Walk-on Kory Curtis, who would presumably be the fourth-string quarterback if Martell leaves, is reportedly also in the transfer portal.
That would leave sophomore Justin Fields, redshirt freshman Matthew Baldwin, and redshirt senior grad transfer Chris Chugunov on scholarship.
Fields still has to have his hardship waiver approved by the NCAA in order to play this fall. That sounds like it’s likely to happen, but until it’s official, he can’t play.
Baldwin has not played in a college game yet.
Chugunov played only a handful of snaps in mop-up duty in 2018.
If Fields somehow isn’t eligible to play, and Martell leaves, then things will be pretty dicey for the Buckeyes.
They would almost certainly try to land a grad transfer quarterback to give them a fourth scholarship signal-caller.
So if Martell’s presence in the transfer portal was the headline, his legal name was a close second.
Yes, Tate Martell’s full name is Tathan.
After some serious acts of #Journalism (read: incredulity, followed by frantic Googling), it turns out the Las Vegas Review-Journal broke the Tathan news when Martell was still in high school.

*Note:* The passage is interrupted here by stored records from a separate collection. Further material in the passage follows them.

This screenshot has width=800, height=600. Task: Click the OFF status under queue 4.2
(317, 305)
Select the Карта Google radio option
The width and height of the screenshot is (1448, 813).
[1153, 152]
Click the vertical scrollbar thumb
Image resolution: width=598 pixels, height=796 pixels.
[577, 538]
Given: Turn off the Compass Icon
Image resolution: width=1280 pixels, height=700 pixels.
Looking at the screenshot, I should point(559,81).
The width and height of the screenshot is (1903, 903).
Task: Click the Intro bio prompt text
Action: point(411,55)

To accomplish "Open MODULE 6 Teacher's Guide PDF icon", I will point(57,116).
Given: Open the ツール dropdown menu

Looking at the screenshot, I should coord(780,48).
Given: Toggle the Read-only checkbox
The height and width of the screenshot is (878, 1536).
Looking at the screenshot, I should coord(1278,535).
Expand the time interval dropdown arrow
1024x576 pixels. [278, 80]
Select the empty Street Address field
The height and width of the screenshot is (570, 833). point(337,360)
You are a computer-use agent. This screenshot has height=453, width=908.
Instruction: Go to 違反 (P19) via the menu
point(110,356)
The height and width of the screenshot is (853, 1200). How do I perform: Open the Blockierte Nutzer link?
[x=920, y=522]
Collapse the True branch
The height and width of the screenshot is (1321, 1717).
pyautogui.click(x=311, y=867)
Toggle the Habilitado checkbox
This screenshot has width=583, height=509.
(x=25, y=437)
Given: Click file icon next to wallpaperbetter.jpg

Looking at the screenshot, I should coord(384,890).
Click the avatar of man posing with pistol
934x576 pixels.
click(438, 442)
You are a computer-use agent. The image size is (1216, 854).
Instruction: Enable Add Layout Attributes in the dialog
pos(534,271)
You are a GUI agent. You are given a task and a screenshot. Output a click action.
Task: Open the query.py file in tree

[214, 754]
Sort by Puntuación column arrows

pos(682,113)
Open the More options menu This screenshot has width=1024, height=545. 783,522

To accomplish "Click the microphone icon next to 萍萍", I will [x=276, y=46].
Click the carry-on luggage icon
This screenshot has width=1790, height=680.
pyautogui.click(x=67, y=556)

Tafi Martell was six months pregnant and hadn’t decided on a name for her first child when she noticed “Tate” in the credits of a movie and suggested it to her husband.
But Al Martell, a former wrestler at Fresno State, wanted his future grappling champion to have a two-syllable first name.
“I told my wife, ‘When they announce a name, you need to exaggerate the first name. Tate’s too short,’” Al Martell said. “So, that’s how Tathan came about.”